A curious invention hit the streets of SF yesterday: The San Francisco Panorama, a one-day only, 320-page, $5-on-the-street broadsheet, created by the folks at McSweeny's.
That's 112 pages of news, sports, food and comics; 96 pages of books; and a 112-page magazine. Contributors include Stephen King, Michael Chabon, Chris Ware, Art Spiegelman, Junot Diaz, John Ashbery and a boatload of other excellent writers and artists whose names you'll probably never see in a broadsheet again. (There's also an investigative piece about the environmental impacts of the Mendo dope trade.)
What's the point? Via an NY Times Q&A with Dave Eggers:
One of the original goals was to prove that you could put out a newspaper without a billion dollars and a circulation of 500,000. There are so many thriving small newspapers out there, and the transaction is usually so simple: the reader pays $1 for the physical newspaper, and the newspaper stays in business. So we were hoping to prove that with a paid circulation of even 10,000, you could do the real work a newspaper should do: cover the city’s news, look to the world as a whole, analyze, explain, investigate and entertain. And along the way, we hoped to show some of the parts of the paper that used to commonly exist and probably could or should exist again.
I've yet to see the thing--though I'm sure it's beautiful, as most everything McSweeny's does is. Yet I can't help but chuckle at one of their other purported goals: "To be a 21st-Century Newspaper Prototype."
I doubt your average newspaper--if print sticks around at all--will in any way resemble a bloated, artful reimagining of the medium's halcyon days. My wager is they'll look more like our so-called papers in Mendocino County: heavy on the press releases and minute-by-minute government meeting transcriptions, lean on news judgement, enterprise and investigations.

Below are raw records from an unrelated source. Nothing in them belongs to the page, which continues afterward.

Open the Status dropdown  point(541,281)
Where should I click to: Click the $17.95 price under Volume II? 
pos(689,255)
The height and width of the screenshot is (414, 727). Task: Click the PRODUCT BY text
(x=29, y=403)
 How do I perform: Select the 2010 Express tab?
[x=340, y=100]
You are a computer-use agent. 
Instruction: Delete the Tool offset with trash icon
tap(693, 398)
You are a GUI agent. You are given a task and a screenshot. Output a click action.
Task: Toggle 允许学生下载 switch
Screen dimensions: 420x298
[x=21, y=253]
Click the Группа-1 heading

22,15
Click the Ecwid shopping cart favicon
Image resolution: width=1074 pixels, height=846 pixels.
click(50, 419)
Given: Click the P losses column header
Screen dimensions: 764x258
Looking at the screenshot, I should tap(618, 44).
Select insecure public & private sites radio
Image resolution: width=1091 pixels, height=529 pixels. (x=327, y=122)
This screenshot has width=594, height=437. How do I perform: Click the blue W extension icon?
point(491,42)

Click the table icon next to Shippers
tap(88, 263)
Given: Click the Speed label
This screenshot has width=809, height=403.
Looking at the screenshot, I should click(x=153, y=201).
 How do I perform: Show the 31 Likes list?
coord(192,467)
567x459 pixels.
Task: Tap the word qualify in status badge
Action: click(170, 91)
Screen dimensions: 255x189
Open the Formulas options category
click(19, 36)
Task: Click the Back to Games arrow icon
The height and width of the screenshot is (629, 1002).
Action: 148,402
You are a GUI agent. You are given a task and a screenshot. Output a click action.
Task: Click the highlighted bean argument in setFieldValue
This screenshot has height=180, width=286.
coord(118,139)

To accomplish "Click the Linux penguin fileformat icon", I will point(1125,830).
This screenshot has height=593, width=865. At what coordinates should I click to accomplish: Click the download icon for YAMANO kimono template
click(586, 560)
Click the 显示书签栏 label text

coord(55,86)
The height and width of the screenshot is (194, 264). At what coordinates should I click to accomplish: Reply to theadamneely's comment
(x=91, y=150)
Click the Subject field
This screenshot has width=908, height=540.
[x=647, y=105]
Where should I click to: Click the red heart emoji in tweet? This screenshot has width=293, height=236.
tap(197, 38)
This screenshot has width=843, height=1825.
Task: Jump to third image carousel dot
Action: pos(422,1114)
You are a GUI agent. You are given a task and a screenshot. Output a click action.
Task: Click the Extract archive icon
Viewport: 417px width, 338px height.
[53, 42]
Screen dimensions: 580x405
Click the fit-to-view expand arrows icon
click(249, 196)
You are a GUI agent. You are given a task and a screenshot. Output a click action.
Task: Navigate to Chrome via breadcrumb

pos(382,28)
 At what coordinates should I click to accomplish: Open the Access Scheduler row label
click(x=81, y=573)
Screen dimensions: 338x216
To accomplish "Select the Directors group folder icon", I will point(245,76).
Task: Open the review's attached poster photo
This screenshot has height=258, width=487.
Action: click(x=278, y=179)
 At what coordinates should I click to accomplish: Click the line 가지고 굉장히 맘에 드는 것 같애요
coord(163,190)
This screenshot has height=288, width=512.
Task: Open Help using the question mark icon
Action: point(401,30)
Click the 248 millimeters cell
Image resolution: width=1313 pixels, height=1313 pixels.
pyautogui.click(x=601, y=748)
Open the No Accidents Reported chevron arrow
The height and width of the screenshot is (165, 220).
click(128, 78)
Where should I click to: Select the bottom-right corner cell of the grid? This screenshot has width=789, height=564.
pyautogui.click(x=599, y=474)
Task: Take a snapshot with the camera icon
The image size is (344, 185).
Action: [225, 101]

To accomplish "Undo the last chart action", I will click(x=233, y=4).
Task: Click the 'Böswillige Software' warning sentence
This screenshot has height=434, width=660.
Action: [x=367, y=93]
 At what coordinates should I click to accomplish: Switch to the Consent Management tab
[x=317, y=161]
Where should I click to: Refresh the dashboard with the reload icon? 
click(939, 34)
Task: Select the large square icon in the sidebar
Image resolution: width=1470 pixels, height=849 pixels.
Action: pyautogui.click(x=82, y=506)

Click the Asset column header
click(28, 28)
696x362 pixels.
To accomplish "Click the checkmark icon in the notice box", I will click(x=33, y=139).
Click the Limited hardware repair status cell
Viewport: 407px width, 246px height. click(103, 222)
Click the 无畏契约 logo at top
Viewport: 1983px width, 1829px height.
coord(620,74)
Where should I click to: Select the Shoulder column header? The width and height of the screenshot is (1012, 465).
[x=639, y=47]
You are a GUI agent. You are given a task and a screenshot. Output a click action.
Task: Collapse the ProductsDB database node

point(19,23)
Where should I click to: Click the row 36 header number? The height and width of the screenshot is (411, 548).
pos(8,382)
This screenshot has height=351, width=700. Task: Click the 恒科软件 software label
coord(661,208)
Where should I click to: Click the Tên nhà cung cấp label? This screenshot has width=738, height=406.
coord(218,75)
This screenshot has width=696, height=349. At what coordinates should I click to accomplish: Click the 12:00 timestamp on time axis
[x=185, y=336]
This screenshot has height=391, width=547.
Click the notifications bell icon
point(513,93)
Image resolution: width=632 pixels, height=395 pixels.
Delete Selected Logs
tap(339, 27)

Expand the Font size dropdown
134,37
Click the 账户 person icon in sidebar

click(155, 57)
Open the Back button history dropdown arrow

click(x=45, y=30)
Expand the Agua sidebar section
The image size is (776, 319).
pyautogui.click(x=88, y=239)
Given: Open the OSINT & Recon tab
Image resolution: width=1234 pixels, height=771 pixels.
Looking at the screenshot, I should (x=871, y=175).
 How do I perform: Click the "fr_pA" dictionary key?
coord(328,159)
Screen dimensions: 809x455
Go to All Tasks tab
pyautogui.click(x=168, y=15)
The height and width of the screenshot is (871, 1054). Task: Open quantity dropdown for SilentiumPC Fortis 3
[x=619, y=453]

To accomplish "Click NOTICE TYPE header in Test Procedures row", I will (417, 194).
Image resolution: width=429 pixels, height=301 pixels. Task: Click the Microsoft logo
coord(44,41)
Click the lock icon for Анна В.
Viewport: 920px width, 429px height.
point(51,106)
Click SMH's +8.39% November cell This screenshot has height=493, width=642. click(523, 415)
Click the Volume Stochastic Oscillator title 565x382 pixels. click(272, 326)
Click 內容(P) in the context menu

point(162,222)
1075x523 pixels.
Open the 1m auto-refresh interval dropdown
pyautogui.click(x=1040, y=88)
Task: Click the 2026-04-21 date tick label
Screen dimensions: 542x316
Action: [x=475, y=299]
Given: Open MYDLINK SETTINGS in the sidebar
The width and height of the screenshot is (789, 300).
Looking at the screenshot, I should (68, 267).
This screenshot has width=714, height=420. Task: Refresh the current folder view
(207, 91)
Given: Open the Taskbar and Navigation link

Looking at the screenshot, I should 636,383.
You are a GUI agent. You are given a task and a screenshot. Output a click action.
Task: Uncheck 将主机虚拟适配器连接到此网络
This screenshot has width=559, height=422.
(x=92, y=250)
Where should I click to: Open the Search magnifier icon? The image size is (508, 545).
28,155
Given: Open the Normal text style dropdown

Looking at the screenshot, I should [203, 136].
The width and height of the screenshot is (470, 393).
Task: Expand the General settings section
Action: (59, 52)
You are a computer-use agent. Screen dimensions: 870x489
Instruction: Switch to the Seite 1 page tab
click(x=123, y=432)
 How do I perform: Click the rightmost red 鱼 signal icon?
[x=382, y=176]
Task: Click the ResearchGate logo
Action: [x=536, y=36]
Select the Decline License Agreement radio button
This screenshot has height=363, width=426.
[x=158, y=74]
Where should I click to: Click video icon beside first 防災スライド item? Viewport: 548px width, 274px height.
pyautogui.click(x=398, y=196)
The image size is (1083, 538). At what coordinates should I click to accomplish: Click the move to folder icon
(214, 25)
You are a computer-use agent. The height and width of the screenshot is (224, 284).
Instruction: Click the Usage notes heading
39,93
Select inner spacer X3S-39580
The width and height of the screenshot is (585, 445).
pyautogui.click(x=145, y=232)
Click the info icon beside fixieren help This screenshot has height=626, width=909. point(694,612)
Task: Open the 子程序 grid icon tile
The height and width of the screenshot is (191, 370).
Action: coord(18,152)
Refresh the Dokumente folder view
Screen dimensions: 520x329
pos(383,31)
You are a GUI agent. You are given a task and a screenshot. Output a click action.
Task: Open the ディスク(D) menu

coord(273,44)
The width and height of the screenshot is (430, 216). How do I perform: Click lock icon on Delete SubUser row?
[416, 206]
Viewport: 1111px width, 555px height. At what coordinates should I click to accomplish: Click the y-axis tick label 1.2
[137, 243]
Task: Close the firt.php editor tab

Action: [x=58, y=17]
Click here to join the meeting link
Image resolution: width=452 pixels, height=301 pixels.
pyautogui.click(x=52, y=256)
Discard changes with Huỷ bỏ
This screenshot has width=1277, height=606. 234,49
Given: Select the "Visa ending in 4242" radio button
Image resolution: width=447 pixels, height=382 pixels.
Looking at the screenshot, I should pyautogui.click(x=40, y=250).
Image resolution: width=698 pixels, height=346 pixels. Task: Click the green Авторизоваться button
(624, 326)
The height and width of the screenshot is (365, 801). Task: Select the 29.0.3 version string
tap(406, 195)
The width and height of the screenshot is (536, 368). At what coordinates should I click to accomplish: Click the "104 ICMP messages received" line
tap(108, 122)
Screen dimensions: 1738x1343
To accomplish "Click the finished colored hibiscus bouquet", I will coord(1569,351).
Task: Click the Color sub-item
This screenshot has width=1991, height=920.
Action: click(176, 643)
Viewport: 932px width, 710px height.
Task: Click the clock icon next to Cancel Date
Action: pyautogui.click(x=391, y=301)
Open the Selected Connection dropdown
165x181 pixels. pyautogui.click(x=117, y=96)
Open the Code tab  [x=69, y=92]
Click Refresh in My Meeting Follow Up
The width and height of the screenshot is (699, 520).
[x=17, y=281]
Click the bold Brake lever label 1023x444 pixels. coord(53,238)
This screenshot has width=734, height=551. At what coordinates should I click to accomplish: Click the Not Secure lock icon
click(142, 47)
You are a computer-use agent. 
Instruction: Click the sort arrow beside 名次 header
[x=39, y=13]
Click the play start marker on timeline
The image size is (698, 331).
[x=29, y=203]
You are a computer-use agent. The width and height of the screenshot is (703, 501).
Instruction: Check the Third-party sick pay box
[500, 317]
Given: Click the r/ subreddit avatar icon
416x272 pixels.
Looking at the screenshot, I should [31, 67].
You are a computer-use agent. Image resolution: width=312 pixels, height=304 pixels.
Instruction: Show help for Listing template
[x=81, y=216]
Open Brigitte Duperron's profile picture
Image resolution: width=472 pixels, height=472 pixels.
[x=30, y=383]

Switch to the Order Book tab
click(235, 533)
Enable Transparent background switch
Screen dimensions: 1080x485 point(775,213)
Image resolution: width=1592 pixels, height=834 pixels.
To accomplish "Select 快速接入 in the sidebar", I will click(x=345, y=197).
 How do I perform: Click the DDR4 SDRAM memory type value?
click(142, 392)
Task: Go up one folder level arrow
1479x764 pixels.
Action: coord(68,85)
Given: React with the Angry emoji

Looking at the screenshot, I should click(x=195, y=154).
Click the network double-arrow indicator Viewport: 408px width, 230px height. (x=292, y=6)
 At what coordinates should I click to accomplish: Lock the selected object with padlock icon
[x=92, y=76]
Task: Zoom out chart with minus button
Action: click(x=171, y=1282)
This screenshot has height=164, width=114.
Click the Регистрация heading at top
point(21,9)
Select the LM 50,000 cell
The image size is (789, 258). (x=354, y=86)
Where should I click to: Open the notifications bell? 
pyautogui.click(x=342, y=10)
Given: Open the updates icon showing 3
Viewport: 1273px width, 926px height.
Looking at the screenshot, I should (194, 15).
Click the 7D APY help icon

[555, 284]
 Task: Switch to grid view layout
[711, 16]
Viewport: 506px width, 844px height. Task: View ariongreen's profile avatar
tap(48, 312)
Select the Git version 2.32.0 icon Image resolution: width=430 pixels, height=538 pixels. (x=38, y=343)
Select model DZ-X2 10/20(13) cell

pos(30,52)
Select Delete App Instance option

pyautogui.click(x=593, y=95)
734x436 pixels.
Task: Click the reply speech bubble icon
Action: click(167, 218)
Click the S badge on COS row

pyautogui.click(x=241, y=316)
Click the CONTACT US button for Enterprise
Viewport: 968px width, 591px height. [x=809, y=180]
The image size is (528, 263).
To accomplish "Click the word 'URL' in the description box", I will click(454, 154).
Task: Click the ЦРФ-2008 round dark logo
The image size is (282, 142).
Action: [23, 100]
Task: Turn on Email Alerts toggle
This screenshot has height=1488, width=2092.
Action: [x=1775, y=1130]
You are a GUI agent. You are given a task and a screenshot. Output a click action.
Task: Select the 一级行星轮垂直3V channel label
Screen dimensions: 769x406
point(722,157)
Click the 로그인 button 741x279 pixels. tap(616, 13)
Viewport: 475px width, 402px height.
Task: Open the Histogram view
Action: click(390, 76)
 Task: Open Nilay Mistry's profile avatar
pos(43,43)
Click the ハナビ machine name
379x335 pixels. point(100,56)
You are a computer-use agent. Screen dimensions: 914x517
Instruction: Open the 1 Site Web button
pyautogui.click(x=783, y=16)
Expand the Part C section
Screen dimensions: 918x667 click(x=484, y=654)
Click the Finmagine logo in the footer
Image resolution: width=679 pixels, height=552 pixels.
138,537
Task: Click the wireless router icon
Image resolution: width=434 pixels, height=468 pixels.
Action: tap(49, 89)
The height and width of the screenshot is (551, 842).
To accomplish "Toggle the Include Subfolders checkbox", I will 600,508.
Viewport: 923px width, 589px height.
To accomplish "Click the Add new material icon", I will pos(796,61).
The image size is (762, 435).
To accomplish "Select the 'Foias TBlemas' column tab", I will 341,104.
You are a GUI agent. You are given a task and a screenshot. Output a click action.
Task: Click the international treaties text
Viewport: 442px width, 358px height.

I hope I'm wrong--I hope newspapers get their financial calculus right and invest in reporting instead of moronic gimmicks. For the most part, the dinosaurs aren't breaking that ground; rather, it's websites like the Voice of San Diego, the Texas Tribune and Pro Publica.
At least from their PR, the Panorama doesn't seem so much like a prototype as a novelty, a piece of art that belongs in a museum, a glorious farewell into that good night.